Ibadah haji bukan hanya perjalanan fisik menuju Tanah Suci, tetapi juga perjalanan spiritual menuju penyucian jiwa. Salah satu ritual paling simbolik dalam rangkaian haji adalah melontar jumrah atau Ramy al-Jamarat, yang dilakukan di Mina. Ritual ini sering dipahami sekadar “melempar batu,” padahal maknanya jauh lebih dalam: ia adalah simbol penolakan terhadap godaan setan dan peneguhan keimanan kepada Allah SWT.
Melontar jumrah merupakan perwujudan dari semangat Nabi Ibrahim AS dalam menolak bisikan setan ketika hendak melaksanakan perintah Allah untuk mengorbankan putranya. Dalam setiap lemparan, seorang muslim menegaskan komitmen spiritual: menolak segala bentuk godaan, hawa nafsu, dan kemaksiatan yang menghalangi ketaatan kepada Sang Pencipta.
Dalil dan Kedudukan Melontar Jumrah dalam Syariat
Ritual melontar jumrah memiliki dasar yang kuat dalam Al-Qur’an, hadits, ijmak, dan qiyas. Para ulama sepakat (ijmak) bahwa pelaksanaannya merupakan salah satu rukun haji wajib yang tidak boleh ditinggalkan tanpa uzur syar’i.
Dalam Al-Qur’an, Allah berfirman:
“Dan berdzikirlah kepada Allah dalam beberapa hari yang berbilang.”
(QS. Al-Baqarah: 203)
Ayat ini dipahami sebagai anjuran berzikir dan mengingat Allah pada hari-hari Tasyriq yaitu saat jamaah haji berada di Mina untuk melontar jumrah. Nabi Muhammad SAW juga bersabda:
“Sesungguhnya thawaf di Baitullah, sa’i antara Shafa dan Marwah, serta melempar jumrah adalah untuk mengingat Allah.”
(HR. Abu Dawud)
Melalui dalil-dalil ini, para ulama berpendapat bahwa tujuan utama melontar jumrah adalah dzikir dan ketaatan, bukan semata-mata ritual fisik. Dengan qiyas, tindakan nabi Ibrahim AS yang melempar setan menjadi dasar analogi bahwa setiap muslim yang melontar jumrah juga sedang melawan setan dalam dirinya.
Kisah Nabi Ibrahim AS: Asal-Usul Ritual Melontar Jumrah
Sejarah melontar jumrah berakar pada kisah Nabi Ibrahim AS. Ketika beliau diperintahkan Allah untuk menyembelih putranya Ismail, setan datang menggoda di tiga tempat berbeda untuk melemahkan keimanannya. Di setiap titik itu, Nabi Ibrahim melempari setan dengan tujuh batu kecil seraya mengucap Allahu Akbar, hingga godaan itu sirna.
Peristiwa ini kemudian dijadikan simbol dalam ibadah haji, di mana jamaah melempar batu di tiga lokasi: Jumrah Ula, Jumrah Wusta, dan Jumrah Aqabah. Ketiganya menandakan tiga bentuk godaan besar dalam kehidupan manusia: godaan untuk lalai, godaan untuk ragu, dan godaan untuk menolak ketaatan.

YANG HARUS DIKERJAKAN ->
Berikan lanjutan teks tentang ritual melontar jumrah di atas, dimulai tepat setelah kalimat terakhirnya.

DATA MENTAH ->

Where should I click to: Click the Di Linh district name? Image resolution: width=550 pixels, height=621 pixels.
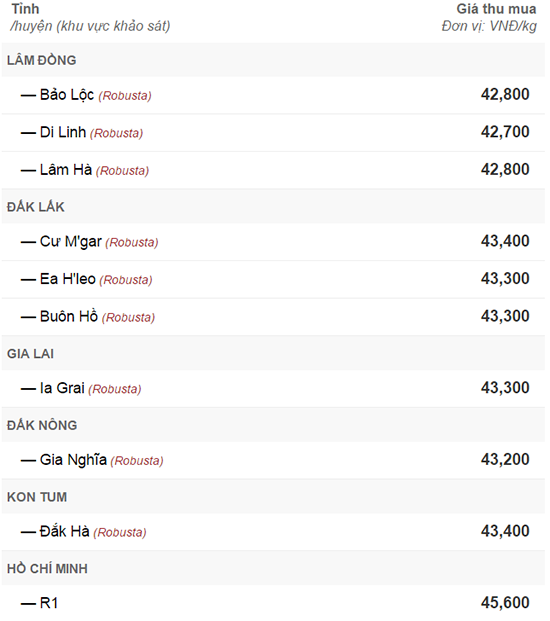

HASIL DI BAWAH ->
Dengan meneladani tindakan Ibrahim, jamaah haji menegaskan tekad untuk memerangi bisikan setan yang menghalangi pengabdian kepada Allah. Hal ini menjadi wujud nyata dari jihad melawan hawa nafsu (jihad an-nafs), yang oleh para ulama dianggap sebagai jihad terbesar.
Makna Spiritual: Melontar Setan dari Dalam Diri
Melontar jumrah memiliki makna spiritual yang sangat mendalam. Ia bukan hanya simbol pengusiran setan, melainkan perlawanan terhadap sifat-sifat buruk dalam diri manusia. Setiap lontaran adalah pernyataan bahwa seorang muslim siap menyingkirkan kesombongan, amarah, iri hati, dan kemalasan yang bersumber dari godaan syaitan.
Ritual ini juga menegaskan konsep tazkiyatun nafs penyucian jiwa agar hati menjadi bersih dan siap menerima hidayah Allah. Dengan demikian, haji bukan hanya ibadah fisik, tetapi juga perjalanan spiritual untuk memperbaharui diri dan membuang sifat-sifat yang menjauhkan dari Allah.
Para ulama menafsirkan bahwa “batu” yang dilempar sebenarnya adalah simbol dari “dosa dan keburukan” yang selama ini menjerat manusia. Dengan melemparkannya, seorang hamba melepaskan diri dari belenggu maksiat menuju ketaatan dan ketenangan batin.
Tata Cara dan Adab Melontar Jumrah
Secara fiqih, pelaksanaan melontar jumrah dilakukan selama empat hari: mulai 10 Dzulhijjah hingga 13 Dzulhijjah. Setiap jamaah melempar tujuh batu kecil di tiap lokasi jumrah sambil bertakbir.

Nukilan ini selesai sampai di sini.